Riegle-Neal finally allowed the U.S. to have nationwide banking chains, as virtually every other developed country does. And anyone who remembers the inconvenience of not being able to access your own bank’s ATM can attest to the benefits this law brought. Federal Reserve governor Randall Kroszner has credited the law for a myriad of economic benefits including “higher economic and employment growth, spurred by more-efficient and more-diverse banks” and “more entrepreneurial activity, as the more bank-dependent sectors of the economy, such as small businesses and entrepreneurs, achieve greater access to credit.”

Yet when McCain advocated letting individuals purchase insurance across state lines and wrote in a journal article that “opening up the health insurance market to more vigorous nationwide competition, as we have done over the last decade in banking, would provide more choices of innovative products,” the Obama campaign hit the roof. “McCain just published an article praising Wall Street deregulation,” Obama’s attack ad exclaimed. “Said he’d reduce oversight of the health insurance industry, too.”

FactCheck.org lambastes this ad for quoting McCain “out of context on health care.” But the greater worry is that the attacks on bipartisan deregulation that led to prosperity appear to be quite in context for Obama.

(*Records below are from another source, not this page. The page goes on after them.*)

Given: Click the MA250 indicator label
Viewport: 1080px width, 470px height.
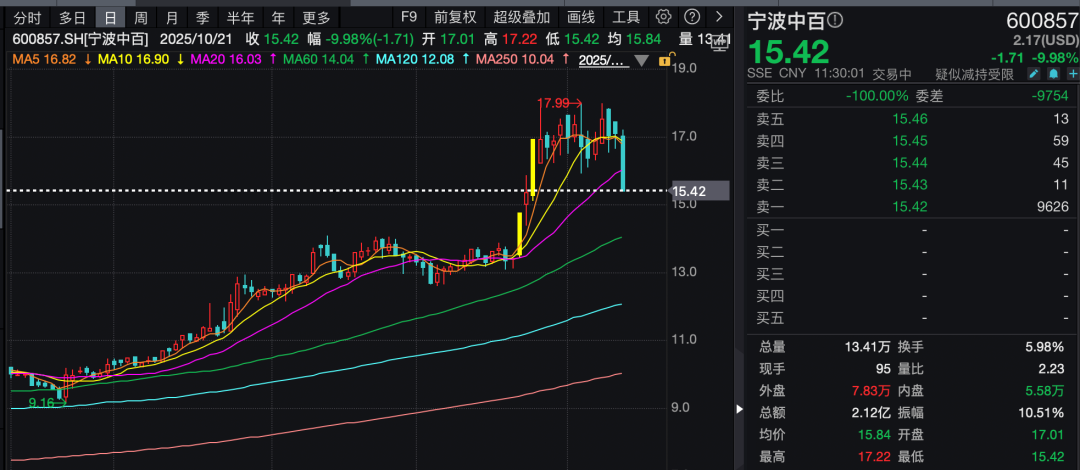Looking at the screenshot, I should point(517,60).
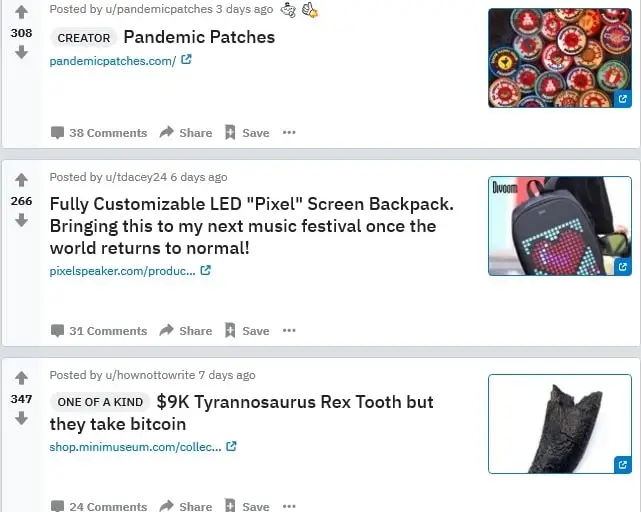641x512 pixels.
Task: Upvote the Pandemic Patches post
Action: click(21, 12)
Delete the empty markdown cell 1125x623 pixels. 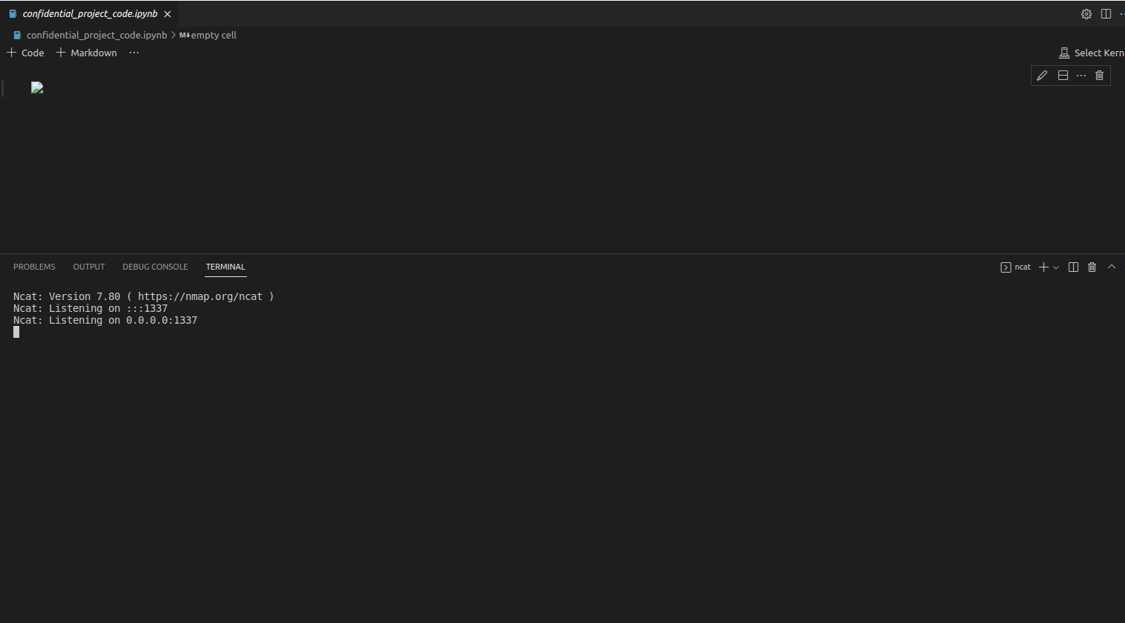coord(1099,75)

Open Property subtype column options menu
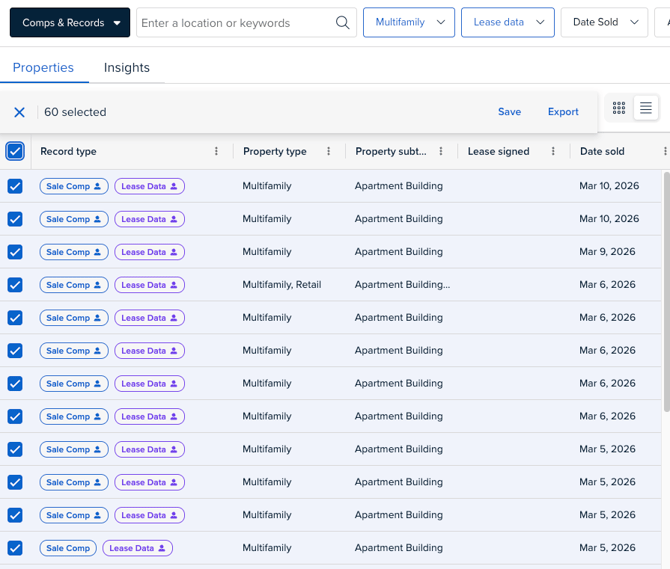441,152
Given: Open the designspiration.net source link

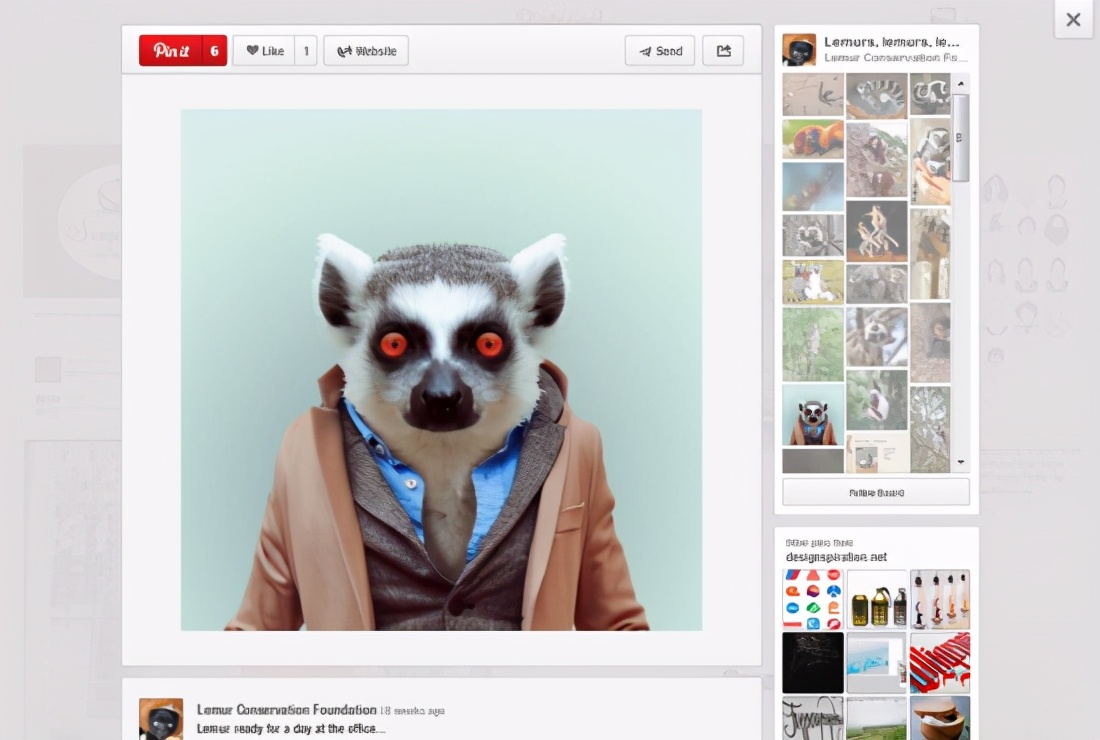Looking at the screenshot, I should click(836, 557).
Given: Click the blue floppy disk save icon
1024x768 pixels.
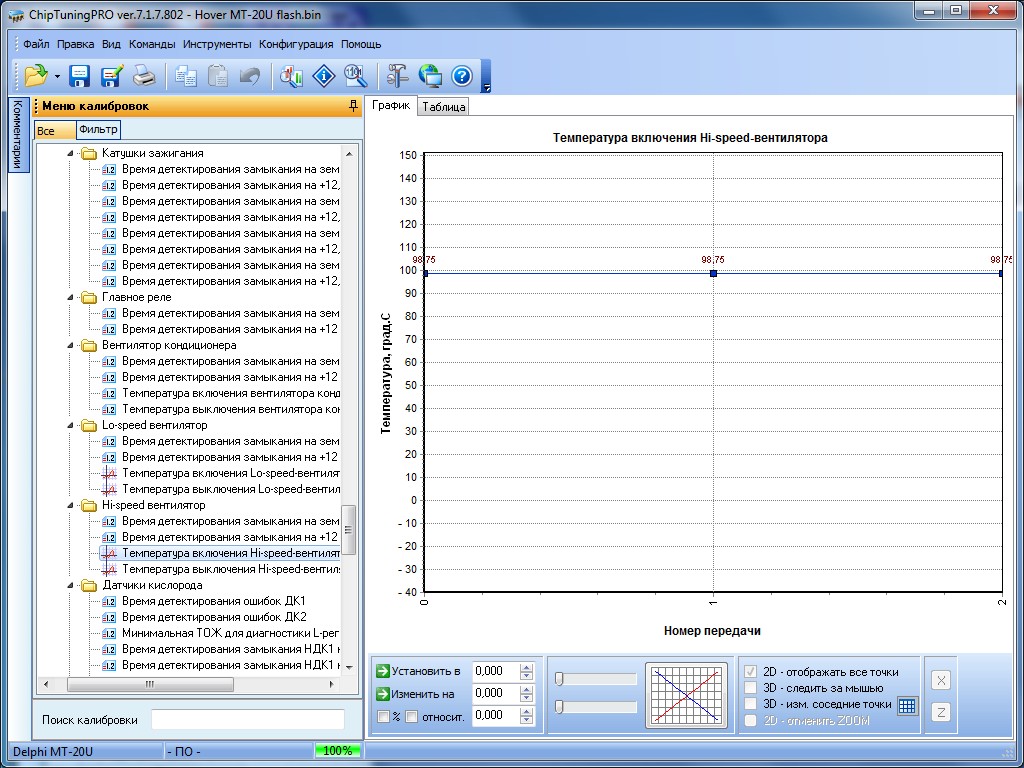Looking at the screenshot, I should (79, 76).
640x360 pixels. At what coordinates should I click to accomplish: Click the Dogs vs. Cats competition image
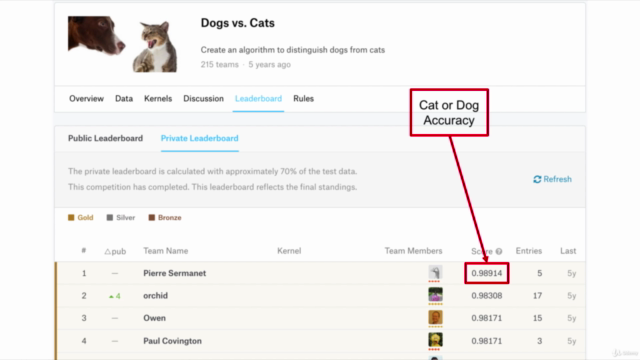coord(123,44)
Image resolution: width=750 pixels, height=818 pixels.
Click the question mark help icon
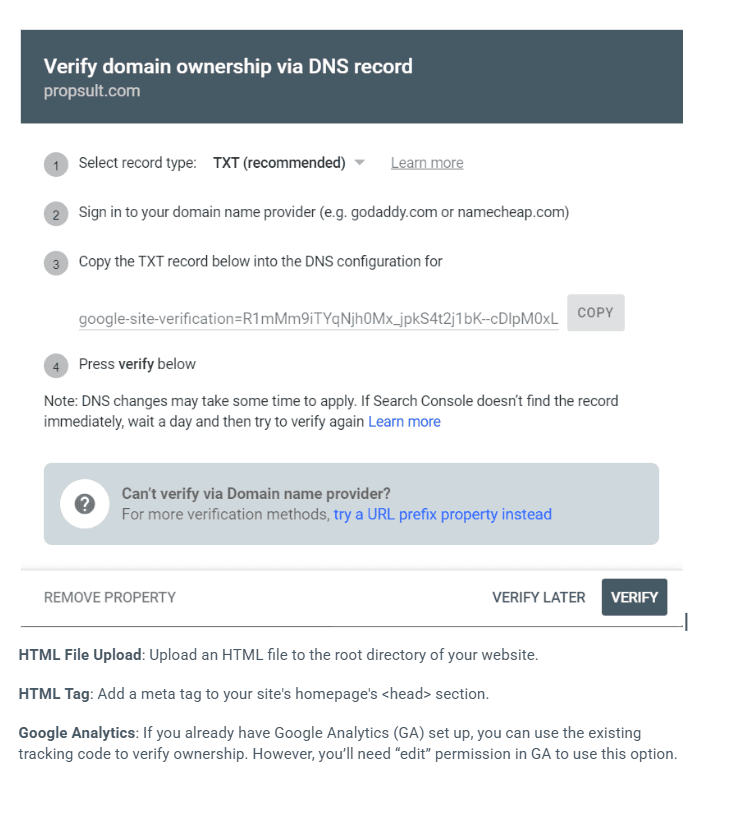[x=85, y=504]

Deregulation has never meant non-regulation, and indeed, updating laws for some of the new challenges we face will be an urgent task of any new administration. A good updating would also take into account existing regulations that encourage perverse incentives, such as Clinton’s expansion of the Community Reinvestment Act.

But when attacked today for supporting general financial deregulation, candidates can respond that they are simply being faithful to GOP-Clinton legacy of prosperity.